Re: Covering Indexes

From: "David Johnston" <polobo(at)yahoo(dot)com>
To: "'David E(dot) Wheeler'" <david(at)justatheory(dot)com>, "'Simon Riggs'" <simon(at)2ndquadrant(dot)com>
Cc: "'Pg Hackers'" <pgsql-hackers(at)postgresql(dot)org>
Subject: Re: Covering Indexes
Date: 2012-07-17 16:41:47
Message-ID: 01e801cd643b$0f3a27d0$2dae7770$@yahoo.com
Views: Raw Message | Whole Thread | Download mbox | Resend email
Thread:
Lists: pgsql-hackers

> -----Original Message-----
> From: pgsql-hackers-owner(at)postgresql(dot)org [mailto:pgsql-hackers-
> owner(at)postgresql(dot)org] On Behalf Of David E. Wheeler
> Sent: Tuesday, July 17, 2012 11:55 AM
> To: Simon Riggs
> Cc: Pg Hackers
> Subject: Re: [HACKERS] Covering Indexes
>
> On Jul 17, 2012, at 5:32 PM, Simon Riggs wrote:
>
> > CREATE INDEX ON foo (a, b, c, d);
> >
> > allows
> >
> > SELECT c, d FROM foo WHERE a = ? AND b = ?
> >
> > to use an index only scan.
> >
> > The phrase "unindexed" seems misleading since the data is clearly in
> > the index from the description on the URL you gave. And since the
> > index is non-unique, I don't see any gap between Postgres and
> > SQLliite4.
>
> Yeah, but that index is unnecessarily big if one will never use c or d in
the
> search. The nice thing about covering indexes as described for SQLite 4
and
> implemented in MSSQL is that you can specify additional columns that just
> come along for the ride, but are not part of the indexed data:
>
> CREATE INDEX cover1 ON table1(a,b) COVERING(c,d);
>
> Yes, you can do that by also indexing c and d as of 9.2, but it might be
nice to
> be able to include them in the index as additional row data without
actually
> indexing them.
>
> Best,
>
> David

Concretely, I would presume that the contents of a covering index could then
look like the following (a,b,c,d):

(2,1,2,A)
(2,1,5,A) <-- the 5 is out of natural order but exists in the "covering"
part
(2,1,3,A)

Whereas PostgreSQL would be forced to have the index ordered as such:

(2,1,2,A)
(2,1,3,A)
(2,1,5,A)

Either way the data in "c" and "d" are IN THE INDEX otherwise in neither
case could the data values be returned while strictly querying the index.

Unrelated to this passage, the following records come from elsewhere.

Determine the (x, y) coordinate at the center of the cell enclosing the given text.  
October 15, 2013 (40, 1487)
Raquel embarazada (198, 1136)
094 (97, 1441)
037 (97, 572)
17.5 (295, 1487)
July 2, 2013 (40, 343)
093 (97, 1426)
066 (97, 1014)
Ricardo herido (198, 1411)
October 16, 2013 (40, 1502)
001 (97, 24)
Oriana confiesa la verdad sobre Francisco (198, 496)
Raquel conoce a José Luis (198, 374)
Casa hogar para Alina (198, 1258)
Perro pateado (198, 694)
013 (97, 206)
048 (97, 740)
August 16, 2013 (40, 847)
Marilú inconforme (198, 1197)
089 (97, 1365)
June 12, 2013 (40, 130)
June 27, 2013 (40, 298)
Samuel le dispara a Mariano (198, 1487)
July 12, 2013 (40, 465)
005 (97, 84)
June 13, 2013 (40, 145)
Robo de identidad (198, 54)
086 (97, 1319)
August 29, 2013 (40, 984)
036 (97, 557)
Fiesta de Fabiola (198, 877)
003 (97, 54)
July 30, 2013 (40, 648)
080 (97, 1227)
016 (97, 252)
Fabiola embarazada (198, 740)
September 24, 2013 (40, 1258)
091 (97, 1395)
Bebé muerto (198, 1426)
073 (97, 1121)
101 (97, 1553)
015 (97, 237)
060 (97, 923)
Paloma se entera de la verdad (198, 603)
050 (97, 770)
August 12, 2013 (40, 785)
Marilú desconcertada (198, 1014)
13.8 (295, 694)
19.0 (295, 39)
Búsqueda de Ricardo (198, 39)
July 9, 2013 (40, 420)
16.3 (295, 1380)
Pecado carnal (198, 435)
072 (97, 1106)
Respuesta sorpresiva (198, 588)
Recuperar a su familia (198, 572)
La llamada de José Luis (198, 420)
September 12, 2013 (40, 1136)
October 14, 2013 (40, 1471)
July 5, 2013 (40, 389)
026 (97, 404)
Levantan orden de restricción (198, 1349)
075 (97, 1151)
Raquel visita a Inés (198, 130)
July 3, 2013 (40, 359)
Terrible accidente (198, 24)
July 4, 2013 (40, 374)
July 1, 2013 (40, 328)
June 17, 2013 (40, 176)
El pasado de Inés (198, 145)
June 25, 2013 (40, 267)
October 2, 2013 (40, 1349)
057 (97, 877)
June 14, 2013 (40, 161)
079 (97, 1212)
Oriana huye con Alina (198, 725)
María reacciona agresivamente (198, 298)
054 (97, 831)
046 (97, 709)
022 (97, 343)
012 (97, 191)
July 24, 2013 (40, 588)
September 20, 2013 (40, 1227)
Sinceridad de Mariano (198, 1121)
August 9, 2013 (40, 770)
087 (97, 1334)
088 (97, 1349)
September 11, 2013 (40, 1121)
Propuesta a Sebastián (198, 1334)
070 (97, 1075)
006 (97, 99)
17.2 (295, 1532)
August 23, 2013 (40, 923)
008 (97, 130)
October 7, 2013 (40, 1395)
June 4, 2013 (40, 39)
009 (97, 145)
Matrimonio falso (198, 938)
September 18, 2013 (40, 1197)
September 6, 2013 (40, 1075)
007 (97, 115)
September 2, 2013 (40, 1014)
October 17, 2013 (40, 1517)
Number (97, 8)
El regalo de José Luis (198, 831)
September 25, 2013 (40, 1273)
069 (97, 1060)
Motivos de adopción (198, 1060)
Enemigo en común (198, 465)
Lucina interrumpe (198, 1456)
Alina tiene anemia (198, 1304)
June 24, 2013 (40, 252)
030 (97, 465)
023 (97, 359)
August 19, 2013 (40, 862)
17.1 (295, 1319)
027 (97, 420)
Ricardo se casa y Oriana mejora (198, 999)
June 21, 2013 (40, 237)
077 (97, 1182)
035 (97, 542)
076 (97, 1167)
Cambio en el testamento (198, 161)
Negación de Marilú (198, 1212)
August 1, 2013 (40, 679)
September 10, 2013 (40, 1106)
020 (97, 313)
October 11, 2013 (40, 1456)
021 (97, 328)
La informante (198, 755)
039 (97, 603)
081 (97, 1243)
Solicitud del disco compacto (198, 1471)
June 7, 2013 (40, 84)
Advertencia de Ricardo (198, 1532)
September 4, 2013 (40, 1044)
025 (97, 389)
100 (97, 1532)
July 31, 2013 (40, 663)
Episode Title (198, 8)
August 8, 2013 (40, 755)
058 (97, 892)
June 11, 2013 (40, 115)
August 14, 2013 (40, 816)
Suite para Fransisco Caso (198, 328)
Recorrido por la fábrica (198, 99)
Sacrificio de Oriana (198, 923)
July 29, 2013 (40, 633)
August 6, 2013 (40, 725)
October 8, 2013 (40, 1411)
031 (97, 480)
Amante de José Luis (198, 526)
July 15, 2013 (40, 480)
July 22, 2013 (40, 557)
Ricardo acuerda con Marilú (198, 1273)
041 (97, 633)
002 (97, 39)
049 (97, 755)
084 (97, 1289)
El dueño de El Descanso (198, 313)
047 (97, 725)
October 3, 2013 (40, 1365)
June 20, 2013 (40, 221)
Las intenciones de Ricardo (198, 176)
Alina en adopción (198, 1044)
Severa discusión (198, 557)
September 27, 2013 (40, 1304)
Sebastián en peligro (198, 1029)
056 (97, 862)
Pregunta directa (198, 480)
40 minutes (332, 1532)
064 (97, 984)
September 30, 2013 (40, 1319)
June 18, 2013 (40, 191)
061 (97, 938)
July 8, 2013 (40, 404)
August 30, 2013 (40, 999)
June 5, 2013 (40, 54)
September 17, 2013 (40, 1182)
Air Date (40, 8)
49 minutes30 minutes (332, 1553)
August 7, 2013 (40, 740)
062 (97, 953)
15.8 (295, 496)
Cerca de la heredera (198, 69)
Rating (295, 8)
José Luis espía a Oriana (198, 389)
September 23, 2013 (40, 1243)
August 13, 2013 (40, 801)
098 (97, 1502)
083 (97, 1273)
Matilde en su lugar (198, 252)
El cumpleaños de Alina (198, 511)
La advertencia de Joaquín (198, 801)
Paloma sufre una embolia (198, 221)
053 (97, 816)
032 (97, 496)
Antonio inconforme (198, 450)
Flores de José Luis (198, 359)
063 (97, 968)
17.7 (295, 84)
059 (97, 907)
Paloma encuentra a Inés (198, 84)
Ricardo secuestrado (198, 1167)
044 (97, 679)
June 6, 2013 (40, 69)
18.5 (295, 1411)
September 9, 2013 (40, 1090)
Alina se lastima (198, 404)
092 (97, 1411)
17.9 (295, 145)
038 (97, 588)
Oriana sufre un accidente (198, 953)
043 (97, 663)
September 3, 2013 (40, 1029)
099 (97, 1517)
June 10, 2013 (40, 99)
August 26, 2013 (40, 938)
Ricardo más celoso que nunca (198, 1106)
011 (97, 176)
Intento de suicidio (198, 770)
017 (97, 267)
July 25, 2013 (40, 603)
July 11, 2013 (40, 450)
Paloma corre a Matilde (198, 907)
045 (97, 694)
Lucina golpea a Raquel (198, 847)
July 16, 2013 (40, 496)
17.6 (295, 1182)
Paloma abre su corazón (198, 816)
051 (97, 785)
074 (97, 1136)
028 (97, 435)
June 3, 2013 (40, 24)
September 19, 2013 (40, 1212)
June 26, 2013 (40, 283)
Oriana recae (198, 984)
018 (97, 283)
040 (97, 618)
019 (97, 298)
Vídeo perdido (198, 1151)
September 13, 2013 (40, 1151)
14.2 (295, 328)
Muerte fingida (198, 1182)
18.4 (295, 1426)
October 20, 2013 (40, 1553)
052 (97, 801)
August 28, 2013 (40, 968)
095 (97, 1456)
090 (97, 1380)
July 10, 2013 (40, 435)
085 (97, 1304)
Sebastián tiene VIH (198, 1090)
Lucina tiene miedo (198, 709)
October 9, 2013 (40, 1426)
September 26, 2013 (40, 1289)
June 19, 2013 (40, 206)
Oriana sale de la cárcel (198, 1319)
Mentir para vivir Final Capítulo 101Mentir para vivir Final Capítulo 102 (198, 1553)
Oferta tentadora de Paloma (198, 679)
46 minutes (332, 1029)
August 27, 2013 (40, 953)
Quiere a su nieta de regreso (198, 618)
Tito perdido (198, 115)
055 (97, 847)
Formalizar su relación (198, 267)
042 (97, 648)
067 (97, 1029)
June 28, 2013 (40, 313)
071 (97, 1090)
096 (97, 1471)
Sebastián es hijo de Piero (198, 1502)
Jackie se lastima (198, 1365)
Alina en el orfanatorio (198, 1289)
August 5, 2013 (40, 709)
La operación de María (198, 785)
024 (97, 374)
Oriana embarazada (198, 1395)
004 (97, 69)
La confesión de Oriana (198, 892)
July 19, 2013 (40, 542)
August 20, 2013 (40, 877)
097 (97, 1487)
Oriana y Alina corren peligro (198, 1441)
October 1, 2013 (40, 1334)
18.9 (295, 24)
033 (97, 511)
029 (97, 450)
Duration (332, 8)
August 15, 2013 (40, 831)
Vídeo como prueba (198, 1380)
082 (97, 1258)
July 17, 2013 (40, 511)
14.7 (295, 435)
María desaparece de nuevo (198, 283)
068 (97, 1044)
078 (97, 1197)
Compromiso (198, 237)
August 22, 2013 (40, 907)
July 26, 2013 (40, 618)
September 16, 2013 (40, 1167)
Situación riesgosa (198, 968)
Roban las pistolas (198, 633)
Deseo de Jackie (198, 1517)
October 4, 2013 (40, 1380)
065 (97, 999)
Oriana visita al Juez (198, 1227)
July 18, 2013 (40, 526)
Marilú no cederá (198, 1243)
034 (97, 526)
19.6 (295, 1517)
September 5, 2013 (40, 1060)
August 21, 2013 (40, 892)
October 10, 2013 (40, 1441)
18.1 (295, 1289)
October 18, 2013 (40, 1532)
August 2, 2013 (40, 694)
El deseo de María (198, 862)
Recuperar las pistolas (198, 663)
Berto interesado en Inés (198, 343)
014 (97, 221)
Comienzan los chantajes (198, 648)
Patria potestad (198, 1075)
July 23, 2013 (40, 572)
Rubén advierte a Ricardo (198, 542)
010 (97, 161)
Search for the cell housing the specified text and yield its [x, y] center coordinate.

So the question that needs to be asked is what kind of performance increase
can be had during DML (insert/update) statements and whether those gains are
worth pursuing. Since these other engines appear to allow both cases you
should be able to get at least a partial idea of the performance gains
between "index (a,b,c,d)" and "index (a,b) covering (c,d)".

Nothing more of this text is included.